* Task to complete *
Please output the data below exactly as given, starting at its first line and stopping after the line that contains "Tap the 發佈你的回覆 reply field".

*** Information ***

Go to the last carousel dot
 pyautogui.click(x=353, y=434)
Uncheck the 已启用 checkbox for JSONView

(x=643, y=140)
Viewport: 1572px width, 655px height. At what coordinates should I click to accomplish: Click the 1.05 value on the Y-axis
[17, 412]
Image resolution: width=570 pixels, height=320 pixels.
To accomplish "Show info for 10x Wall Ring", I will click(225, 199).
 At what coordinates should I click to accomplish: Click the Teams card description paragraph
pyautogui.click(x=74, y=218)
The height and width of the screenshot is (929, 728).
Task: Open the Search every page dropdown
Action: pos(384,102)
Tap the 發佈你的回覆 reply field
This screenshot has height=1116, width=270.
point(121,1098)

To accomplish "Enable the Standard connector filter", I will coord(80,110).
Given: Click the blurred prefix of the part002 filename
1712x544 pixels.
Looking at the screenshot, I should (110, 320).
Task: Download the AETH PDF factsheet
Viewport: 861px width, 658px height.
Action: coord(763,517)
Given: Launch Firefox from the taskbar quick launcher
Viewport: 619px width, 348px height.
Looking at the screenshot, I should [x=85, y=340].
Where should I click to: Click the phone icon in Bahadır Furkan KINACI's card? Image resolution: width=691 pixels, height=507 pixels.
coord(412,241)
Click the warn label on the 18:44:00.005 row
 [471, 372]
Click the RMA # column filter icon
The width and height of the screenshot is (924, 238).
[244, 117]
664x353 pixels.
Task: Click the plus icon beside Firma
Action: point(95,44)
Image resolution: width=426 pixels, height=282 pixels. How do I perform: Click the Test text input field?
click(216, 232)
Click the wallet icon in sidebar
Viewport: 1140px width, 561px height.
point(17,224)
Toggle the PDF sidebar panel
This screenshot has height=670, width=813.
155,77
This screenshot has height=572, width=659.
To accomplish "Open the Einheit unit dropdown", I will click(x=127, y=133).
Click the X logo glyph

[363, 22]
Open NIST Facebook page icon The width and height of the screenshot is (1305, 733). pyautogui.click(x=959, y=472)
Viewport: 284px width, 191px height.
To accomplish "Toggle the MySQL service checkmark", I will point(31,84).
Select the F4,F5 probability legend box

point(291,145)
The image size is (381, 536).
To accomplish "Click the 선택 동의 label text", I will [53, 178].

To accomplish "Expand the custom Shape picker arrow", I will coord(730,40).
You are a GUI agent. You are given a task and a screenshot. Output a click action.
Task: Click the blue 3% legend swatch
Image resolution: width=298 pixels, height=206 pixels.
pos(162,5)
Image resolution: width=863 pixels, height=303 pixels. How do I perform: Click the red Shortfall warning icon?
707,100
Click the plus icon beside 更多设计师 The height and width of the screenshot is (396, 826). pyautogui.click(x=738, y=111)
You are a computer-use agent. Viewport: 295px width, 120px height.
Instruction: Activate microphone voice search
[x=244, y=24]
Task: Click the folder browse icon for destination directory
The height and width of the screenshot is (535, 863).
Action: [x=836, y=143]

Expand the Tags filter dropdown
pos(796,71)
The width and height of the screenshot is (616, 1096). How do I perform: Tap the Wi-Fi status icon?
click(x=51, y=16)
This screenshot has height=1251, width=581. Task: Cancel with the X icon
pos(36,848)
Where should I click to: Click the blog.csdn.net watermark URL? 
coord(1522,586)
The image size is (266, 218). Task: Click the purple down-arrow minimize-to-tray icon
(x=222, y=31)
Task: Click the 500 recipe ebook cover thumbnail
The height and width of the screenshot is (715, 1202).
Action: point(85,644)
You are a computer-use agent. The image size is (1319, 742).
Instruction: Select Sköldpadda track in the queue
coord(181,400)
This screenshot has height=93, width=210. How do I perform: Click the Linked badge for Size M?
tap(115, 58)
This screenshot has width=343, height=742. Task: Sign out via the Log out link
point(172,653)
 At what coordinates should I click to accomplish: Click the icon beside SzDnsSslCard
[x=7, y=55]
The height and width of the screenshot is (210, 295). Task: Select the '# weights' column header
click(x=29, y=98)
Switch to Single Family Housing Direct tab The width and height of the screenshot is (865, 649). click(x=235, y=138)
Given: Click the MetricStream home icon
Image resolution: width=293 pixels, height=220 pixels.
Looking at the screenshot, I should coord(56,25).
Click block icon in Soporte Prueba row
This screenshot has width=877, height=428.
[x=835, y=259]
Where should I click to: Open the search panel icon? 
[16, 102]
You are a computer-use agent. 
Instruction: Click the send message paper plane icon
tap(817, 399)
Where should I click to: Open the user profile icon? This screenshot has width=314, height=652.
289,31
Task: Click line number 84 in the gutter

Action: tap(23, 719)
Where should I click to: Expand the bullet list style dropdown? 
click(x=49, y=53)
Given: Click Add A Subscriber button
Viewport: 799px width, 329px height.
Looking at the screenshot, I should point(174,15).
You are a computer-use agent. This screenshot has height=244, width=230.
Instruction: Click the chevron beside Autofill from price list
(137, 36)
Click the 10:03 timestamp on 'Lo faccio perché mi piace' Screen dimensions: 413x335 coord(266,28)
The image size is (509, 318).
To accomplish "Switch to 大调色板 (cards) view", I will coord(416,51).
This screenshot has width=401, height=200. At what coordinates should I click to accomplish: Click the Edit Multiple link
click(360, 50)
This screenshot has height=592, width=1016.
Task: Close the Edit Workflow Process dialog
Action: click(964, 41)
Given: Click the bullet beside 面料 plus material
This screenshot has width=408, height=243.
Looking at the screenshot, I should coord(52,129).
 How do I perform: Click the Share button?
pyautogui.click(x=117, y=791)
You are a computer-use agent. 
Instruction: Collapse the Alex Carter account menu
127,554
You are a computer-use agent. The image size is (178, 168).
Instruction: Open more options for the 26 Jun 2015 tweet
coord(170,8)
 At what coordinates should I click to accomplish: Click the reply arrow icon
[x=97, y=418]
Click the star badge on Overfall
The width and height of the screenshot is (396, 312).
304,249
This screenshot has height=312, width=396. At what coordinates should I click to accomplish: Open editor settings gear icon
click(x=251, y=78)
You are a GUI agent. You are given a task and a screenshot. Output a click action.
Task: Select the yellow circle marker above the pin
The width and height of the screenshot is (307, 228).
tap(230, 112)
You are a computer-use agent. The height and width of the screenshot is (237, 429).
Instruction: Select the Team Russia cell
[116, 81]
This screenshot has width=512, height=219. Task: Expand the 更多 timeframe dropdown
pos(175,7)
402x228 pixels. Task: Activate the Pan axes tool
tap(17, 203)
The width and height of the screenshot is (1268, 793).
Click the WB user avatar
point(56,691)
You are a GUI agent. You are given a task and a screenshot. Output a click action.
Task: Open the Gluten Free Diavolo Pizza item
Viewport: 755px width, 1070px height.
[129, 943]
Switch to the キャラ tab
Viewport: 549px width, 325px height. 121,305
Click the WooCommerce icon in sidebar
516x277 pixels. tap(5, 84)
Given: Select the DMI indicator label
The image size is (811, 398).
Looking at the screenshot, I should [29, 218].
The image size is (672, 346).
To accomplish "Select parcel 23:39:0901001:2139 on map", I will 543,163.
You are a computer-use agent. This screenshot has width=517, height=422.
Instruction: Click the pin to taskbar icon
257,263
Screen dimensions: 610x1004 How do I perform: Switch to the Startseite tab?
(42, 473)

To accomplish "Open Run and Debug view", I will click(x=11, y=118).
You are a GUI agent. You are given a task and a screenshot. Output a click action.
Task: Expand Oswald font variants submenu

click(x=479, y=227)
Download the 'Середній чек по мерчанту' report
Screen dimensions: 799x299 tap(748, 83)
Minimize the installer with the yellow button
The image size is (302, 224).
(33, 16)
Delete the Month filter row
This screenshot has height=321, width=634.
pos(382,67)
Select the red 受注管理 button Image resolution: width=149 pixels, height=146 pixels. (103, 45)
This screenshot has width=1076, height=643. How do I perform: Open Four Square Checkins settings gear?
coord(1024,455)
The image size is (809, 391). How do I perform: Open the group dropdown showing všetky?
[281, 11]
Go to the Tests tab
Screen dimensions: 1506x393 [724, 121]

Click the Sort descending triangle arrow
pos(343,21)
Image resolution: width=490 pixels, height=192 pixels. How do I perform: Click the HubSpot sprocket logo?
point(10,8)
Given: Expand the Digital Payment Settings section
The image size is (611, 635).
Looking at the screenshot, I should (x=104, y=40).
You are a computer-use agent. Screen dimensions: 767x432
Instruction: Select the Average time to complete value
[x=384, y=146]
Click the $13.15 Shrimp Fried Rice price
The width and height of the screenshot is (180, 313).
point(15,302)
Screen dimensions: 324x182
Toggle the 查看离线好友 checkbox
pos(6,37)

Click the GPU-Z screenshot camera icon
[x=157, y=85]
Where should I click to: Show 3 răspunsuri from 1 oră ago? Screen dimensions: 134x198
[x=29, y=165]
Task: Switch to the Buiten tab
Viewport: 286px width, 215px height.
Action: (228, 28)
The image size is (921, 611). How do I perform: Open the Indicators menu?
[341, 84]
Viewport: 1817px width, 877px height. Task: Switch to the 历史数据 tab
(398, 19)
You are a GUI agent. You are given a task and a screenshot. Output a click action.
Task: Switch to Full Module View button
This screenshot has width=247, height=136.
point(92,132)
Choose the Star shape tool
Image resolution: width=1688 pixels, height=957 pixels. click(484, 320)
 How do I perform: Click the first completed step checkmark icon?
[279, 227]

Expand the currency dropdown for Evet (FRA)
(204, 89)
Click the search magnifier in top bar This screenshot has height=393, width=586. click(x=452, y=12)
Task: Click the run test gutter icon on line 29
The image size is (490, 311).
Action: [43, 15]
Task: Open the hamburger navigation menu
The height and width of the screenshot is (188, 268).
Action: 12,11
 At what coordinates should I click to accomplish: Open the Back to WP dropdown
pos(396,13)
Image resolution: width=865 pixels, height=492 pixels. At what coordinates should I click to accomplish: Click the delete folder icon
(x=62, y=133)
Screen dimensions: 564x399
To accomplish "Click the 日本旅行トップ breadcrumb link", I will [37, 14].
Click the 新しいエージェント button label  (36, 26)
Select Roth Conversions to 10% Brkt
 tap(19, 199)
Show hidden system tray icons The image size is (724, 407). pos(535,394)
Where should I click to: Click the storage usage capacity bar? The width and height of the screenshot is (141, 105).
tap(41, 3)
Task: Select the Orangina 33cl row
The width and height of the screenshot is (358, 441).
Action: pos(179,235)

*** End of Information ***

* Task solution *
Go to the last carousel dot
 pyautogui.click(x=353, y=434)
Uncheck the 已启用 checkbox for JSONView

(x=643, y=140)
Viewport: 1572px width, 655px height. At what coordinates should I click to accomplish: Click the 1.05 value on the Y-axis
[17, 412]
Image resolution: width=570 pixels, height=320 pixels.
To accomplish "Show info for 10x Wall Ring", I will click(225, 199).
 At what coordinates should I click to accomplish: Click the Teams card description paragraph
pyautogui.click(x=74, y=218)
The height and width of the screenshot is (929, 728).
Task: Open the Search every page dropdown
Action: pos(384,102)
Tap the 發佈你的回覆 reply field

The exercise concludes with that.